* [Exercise details]: Write the records out again in full, word for word.

(Saved data entries)
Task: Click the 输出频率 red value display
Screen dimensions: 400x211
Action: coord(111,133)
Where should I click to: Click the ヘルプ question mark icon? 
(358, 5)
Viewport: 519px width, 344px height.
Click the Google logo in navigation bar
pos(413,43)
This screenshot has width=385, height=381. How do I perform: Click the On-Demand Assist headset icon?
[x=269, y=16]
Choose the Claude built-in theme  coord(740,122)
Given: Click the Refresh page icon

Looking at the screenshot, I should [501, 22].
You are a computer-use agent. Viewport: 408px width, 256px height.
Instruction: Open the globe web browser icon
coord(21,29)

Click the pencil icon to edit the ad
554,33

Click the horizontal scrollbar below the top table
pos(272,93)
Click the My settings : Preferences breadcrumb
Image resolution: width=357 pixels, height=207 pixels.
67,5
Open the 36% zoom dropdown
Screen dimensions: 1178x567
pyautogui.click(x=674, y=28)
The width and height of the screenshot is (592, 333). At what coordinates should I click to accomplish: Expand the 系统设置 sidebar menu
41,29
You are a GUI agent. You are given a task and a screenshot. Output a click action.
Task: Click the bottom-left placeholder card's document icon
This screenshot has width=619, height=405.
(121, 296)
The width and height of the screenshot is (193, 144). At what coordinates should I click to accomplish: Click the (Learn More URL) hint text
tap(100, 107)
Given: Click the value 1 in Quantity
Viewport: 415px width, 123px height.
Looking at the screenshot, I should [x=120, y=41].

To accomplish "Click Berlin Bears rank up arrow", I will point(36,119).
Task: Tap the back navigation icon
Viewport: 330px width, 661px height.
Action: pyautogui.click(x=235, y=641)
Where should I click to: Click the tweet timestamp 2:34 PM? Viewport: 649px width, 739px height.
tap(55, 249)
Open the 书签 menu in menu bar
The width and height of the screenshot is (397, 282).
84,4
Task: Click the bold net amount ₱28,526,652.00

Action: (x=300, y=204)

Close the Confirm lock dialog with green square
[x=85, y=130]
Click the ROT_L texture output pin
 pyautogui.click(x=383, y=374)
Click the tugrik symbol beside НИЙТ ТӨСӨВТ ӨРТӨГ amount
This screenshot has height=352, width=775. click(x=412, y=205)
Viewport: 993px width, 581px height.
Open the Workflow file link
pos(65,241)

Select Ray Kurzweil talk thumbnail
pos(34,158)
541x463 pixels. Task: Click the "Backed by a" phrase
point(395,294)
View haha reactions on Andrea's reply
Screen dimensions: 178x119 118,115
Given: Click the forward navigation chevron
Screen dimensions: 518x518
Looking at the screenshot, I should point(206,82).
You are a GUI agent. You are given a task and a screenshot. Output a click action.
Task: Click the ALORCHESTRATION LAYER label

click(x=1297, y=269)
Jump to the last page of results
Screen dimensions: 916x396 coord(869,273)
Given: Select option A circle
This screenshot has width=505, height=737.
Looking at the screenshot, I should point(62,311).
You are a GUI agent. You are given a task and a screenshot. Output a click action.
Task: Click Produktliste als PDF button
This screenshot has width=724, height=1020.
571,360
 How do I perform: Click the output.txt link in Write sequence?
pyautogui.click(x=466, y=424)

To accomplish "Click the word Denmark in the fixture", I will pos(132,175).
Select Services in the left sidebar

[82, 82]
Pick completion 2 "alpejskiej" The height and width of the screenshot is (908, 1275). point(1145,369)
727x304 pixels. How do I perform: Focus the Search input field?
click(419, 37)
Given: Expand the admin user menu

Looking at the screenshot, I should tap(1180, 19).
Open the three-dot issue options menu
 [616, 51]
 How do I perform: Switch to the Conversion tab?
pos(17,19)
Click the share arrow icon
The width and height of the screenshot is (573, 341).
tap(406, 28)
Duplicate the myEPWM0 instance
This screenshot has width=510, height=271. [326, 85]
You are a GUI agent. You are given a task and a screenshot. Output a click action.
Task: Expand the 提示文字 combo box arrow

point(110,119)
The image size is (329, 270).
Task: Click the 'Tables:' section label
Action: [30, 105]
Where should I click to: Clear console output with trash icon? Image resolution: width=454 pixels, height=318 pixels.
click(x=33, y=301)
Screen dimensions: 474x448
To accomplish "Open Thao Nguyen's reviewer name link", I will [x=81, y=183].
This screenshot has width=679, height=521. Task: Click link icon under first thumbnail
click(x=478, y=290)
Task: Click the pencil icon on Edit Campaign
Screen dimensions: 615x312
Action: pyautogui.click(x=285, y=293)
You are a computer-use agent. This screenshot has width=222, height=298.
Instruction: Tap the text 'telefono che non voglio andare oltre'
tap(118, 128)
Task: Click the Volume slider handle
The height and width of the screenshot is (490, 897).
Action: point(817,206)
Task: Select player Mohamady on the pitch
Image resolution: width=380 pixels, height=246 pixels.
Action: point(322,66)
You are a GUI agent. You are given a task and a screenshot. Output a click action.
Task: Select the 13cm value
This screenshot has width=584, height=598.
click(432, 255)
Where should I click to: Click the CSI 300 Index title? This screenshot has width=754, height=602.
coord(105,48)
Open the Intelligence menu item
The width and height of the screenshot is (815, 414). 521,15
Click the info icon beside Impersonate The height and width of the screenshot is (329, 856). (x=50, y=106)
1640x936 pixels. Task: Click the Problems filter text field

* [Exercise solution]:
Task: Click the 输出频率 red value display
Screen dimensions: 400x211
Action: coord(111,133)
Where should I click to: Click the ヘルプ question mark icon? 
(358, 5)
Viewport: 519px width, 344px height.
Click the Google logo in navigation bar
pos(413,43)
This screenshot has width=385, height=381. How do I perform: Click the On-Demand Assist headset icon?
[x=269, y=16]
Choose the Claude built-in theme  coord(740,122)
Given: Click the Refresh page icon

Looking at the screenshot, I should [501, 22].
You are a computer-use agent. Viewport: 408px width, 256px height.
Instruction: Open the globe web browser icon
coord(21,29)

Click the pencil icon to edit the ad
554,33

Click the horizontal scrollbar below the top table
pos(272,93)
Click the My settings : Preferences breadcrumb
Image resolution: width=357 pixels, height=207 pixels.
67,5
Open the 36% zoom dropdown
Screen dimensions: 1178x567
pyautogui.click(x=674, y=28)
The width and height of the screenshot is (592, 333). At what coordinates should I click to accomplish: Expand the 系统设置 sidebar menu
41,29
You are a GUI agent. You are given a task and a screenshot. Output a click action.
Task: Click the bottom-left placeholder card's document icon
This screenshot has width=619, height=405.
(121, 296)
The width and height of the screenshot is (193, 144). At what coordinates should I click to accomplish: Click the (Learn More URL) hint text
tap(100, 107)
Given: Click the value 1 in Quantity
Viewport: 415px width, 123px height.
Looking at the screenshot, I should [x=120, y=41].

To accomplish "Click Berlin Bears rank up arrow", I will point(36,119).
Task: Tap the back navigation icon
Viewport: 330px width, 661px height.
Action: pyautogui.click(x=235, y=641)
Where should I click to: Click the tweet timestamp 2:34 PM? Viewport: 649px width, 739px height.
tap(55, 249)
Open the 书签 menu in menu bar
The width and height of the screenshot is (397, 282).
84,4
Task: Click the bold net amount ₱28,526,652.00

Action: (x=300, y=204)

Close the Confirm lock dialog with green square
[x=85, y=130]
Click the ROT_L texture output pin
 pyautogui.click(x=383, y=374)
Click the tugrik symbol beside НИЙТ ТӨСӨВТ ӨРТӨГ amount
This screenshot has height=352, width=775. click(x=412, y=205)
Viewport: 993px width, 581px height.
Open the Workflow file link
pos(65,241)

Select Ray Kurzweil talk thumbnail
pos(34,158)
541x463 pixels. Task: Click the "Backed by a" phrase
point(395,294)
View haha reactions on Andrea's reply
Screen dimensions: 178x119 118,115
Given: Click the forward navigation chevron
Screen dimensions: 518x518
Looking at the screenshot, I should point(206,82).
You are a GUI agent. You are given a task and a screenshot. Output a click action.
Task: Click the ALORCHESTRATION LAYER label

click(x=1297, y=269)
Jump to the last page of results
Screen dimensions: 916x396 coord(869,273)
Given: Select option A circle
This screenshot has width=505, height=737.
Looking at the screenshot, I should point(62,311).
You are a GUI agent. You are given a task and a screenshot. Output a click action.
Task: Click Produktliste als PDF button
This screenshot has width=724, height=1020.
571,360
 How do I perform: Click the output.txt link in Write sequence?
pyautogui.click(x=466, y=424)

To accomplish "Click the word Denmark in the fixture", I will pos(132,175).
Select Services in the left sidebar

[82, 82]
Pick completion 2 "alpejskiej" The height and width of the screenshot is (908, 1275). point(1145,369)
727x304 pixels. How do I perform: Focus the Search input field?
click(419, 37)
Given: Expand the admin user menu

Looking at the screenshot, I should tap(1180, 19).
Open the three-dot issue options menu
 [616, 51]
 How do I perform: Switch to the Conversion tab?
pos(17,19)
Click the share arrow icon
The width and height of the screenshot is (573, 341).
tap(406, 28)
Duplicate the myEPWM0 instance
This screenshot has width=510, height=271. [326, 85]
You are a GUI agent. You are given a task and a screenshot. Output a click action.
Task: Expand the 提示文字 combo box arrow

point(110,119)
The image size is (329, 270).
Task: Click the 'Tables:' section label
Action: [30, 105]
Where should I click to: Clear console output with trash icon? Image resolution: width=454 pixels, height=318 pixels.
click(x=33, y=301)
Screen dimensions: 474x448
To accomplish "Open Thao Nguyen's reviewer name link", I will [x=81, y=183].
This screenshot has width=679, height=521. Task: Click link icon under first thumbnail
click(x=478, y=290)
Task: Click the pencil icon on Edit Campaign
Screen dimensions: 615x312
Action: pyautogui.click(x=285, y=293)
You are a computer-use agent. This screenshot has width=222, height=298.
Instruction: Tap the text 'telefono che non voglio andare oltre'
tap(118, 128)
Task: Click the Volume slider handle
The height and width of the screenshot is (490, 897).
Action: point(817,206)
Task: Select player Mohamady on the pitch
Image resolution: width=380 pixels, height=246 pixels.
Action: point(322,66)
You are a GUI agent. You are given a task and a screenshot. Output a click action.
Task: Select the 13cm value
This screenshot has width=584, height=598.
click(432, 255)
Where should I click to: Click the CSI 300 Index title? This screenshot has width=754, height=602.
coord(105,48)
Open the Intelligence menu item
The width and height of the screenshot is (815, 414). 521,15
Click the info icon beside Impersonate The height and width of the screenshot is (329, 856). (x=50, y=106)
1640x936 pixels. Task: Click the Problems filter text field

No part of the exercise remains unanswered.